Patrick noticed General Elliott take a step toward Masters, but Patrick was already moving by then. Without another word, Patrick had taken Masters’ skinny left arm in his big left hand and had pulled the young scientist up out of his chair and out of the battle staff area.

“Hey, Mac, I can’t leave the board quite yet…”

The adjacent office near the Command Post was unoccupied and unlocked, so McLanahan took Masters right inside, closed the door behind him, and deposited him unceremoniously onto the worn Naugahyde sofa. “Let’s get something straight, Doctor. First, the name is Lieutenant Colonel Patrick McLanahan. Second, you’ve got a big mouth.”

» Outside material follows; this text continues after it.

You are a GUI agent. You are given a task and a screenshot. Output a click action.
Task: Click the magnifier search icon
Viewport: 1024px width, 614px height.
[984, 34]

Masters stared at the looming, six-foot blond pilot. He looked a lot bigger standing over him than he had a moment ago. “Look, Colonel, I know you’re a little nervous about—”

“You don’t know jack-shit, including when to keep your mouth shut about classified material and when to conduct yourself in an appropriate manner—”

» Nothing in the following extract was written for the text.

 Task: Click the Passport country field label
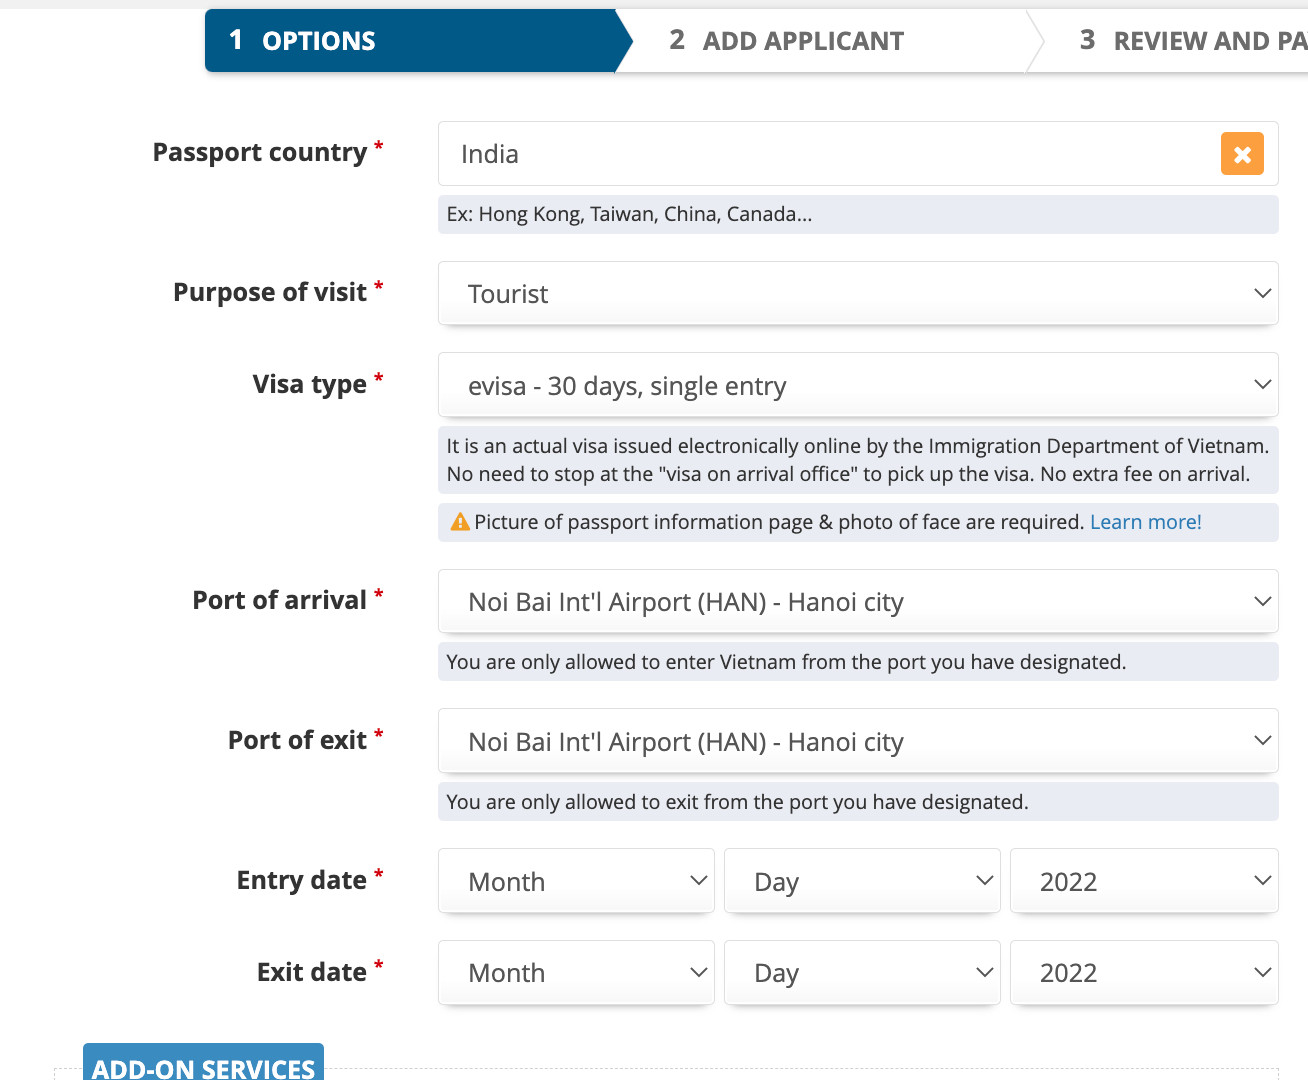pos(259,152)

Masters smiled weakly. “Hey, who are you, Dirty Harry?” He tried to rise, but McLanahan pushed him back down.

“Get this straight, Doctor. While you’re in this command post, you’ll not wear shorts or sneakers, you’ll address the senior officer in the room as ‘sir’ or by their rank, not their first name, and you’ll keep your bigoted comments to yourself. You’re supposed to be a professional, so start acting like one.” McLanahan looked at his watch. “You’ve got about ten minutes before your satellite data comes in — that’s plenty of time for you to go back to your barracks and change.”

“Hey, man, you’re not my father,” Masters complained. “Get off your Clint Eastwood act and off my case…”

McLanahan leaned over the couch, putting his face within an inch of Masters’ own. They were but eight years apart in age, but worlds apart in experience. McLanahan looked directly into Masters’ eyes. “I shouldn’t have to be on your case, Doctor. But if you’d open your eyes, you might learn a thing or two about what’s going on here.”

Masters cleared his throat and tried to look away from McLanahan, but couldn’t. “Hey,” he said calmly, “I know what’s going on. I know the weapons you’re going to use, the routes you’ll fly. I wrote the friggin’ scenarios, for Gods-sake.”

“You may have,” McLanahan said, moving back a bit from Masters, “but you don’t know anything about combat. About what it’s like to be in a war machine facing your own mortality. Have General Elliott or Ormack or Cobb tell you sometime about combat, about life in the cockpit…”

“Yeah, yeah, I’ve heard that before — your secret society, your brotherhood of aviators. Brad — General Elliott — and his B-52s during Vietnam, out at that Arc Light Memorial, he tried to get into it, but he couldn’t explain it. He says, ‘You gotta be there.’ Stone, Jarrel, and all the others, even you — you’ve all been in combat before. But you treat it like a game, so why shouldn’t I?”

McLanahan bristled. He pulled out his dog tags from under his flight suit. “A game? What are these, Doctor? Tell me.”

Masters rolled his eyes. This was boring. “Dog tags. Next.”

“You’re partially right. Out here, Doctor, we have them for more than ornaments on a key ring. See how one is on the neck chain and one’s a small chain all by itself? There’s a reason for that. One they bring back to headquarters to prove you were killed in action — if they find your body, that is. The other they keep on the body, usually clamped shut in your mouth.”

He pulled out his water bottle from his left leg pocket. “You see this? Emergency water supply in case I lose my survival kit after ejection — this could be the only fresh water for a thousand miles if I have to punch out over the Philippine Sea.” He ripped off his unit patches and name tag from their Velcro strips on his flight suit. “Patches Velcroed on and removed before we take off in case we get shot down and captured — so the enemy won’t know what unit we’re from. Some chaplain will come around and collect them before we go out to our planes. They’ll check if we made out a will, check to see if they know who our next of kin are.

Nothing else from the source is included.